→ Data supplied:
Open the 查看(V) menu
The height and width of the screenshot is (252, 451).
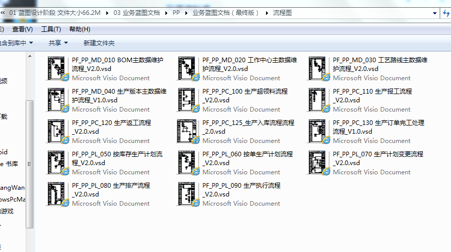22,29
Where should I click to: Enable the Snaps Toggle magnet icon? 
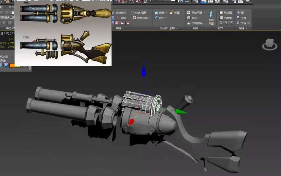coord(119,1)
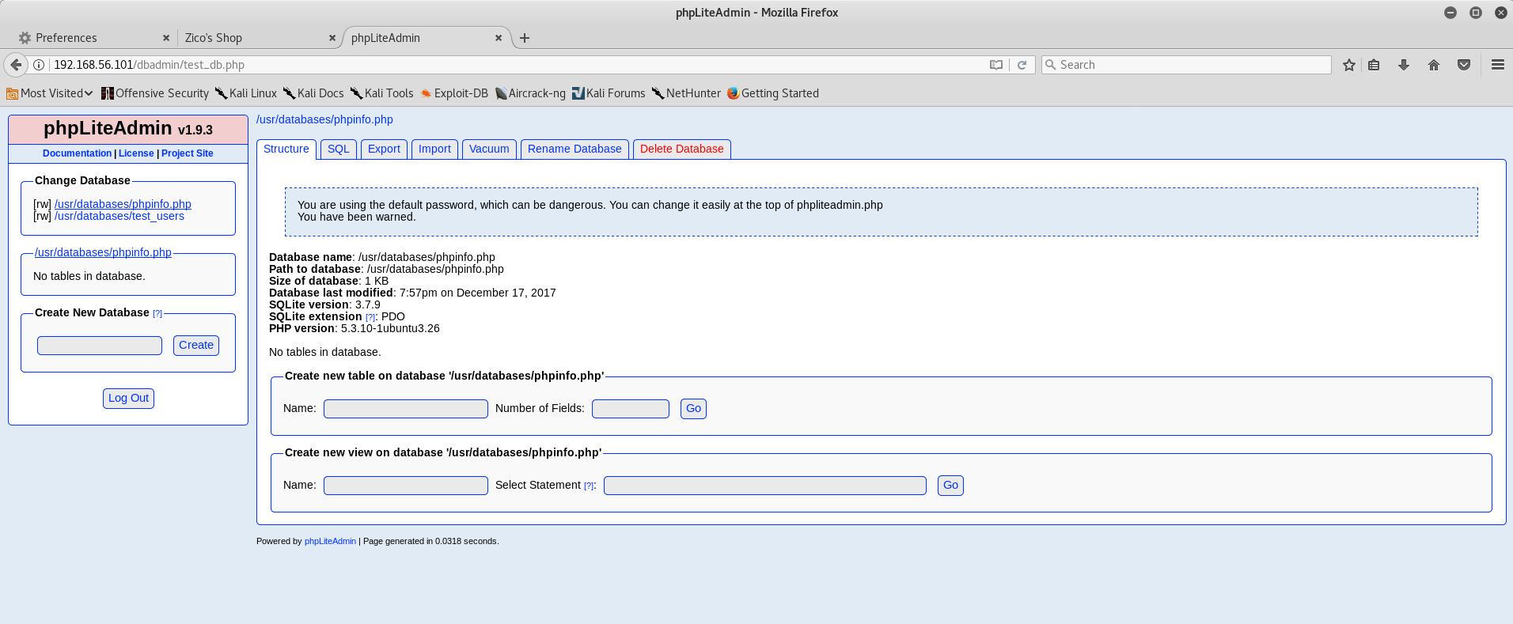Click the new table Name input field

coord(405,408)
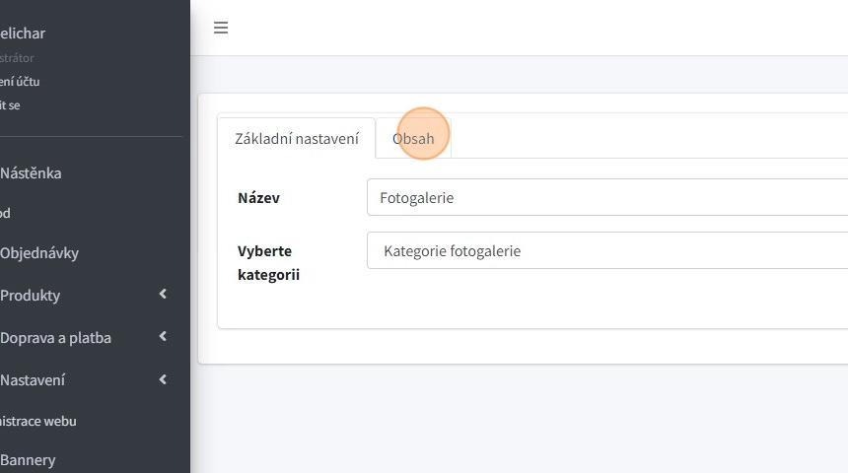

→ What is required: Your copy should hold every entry exactly as written, but none of the pictures.

→ Solved problem:
Open the 查看(V) menu
The height and width of the screenshot is (252, 451).
22,29
Where should I click to: Enable the Snaps Toggle magnet icon? 
coord(119,1)
Click the new table Name input field

coord(405,408)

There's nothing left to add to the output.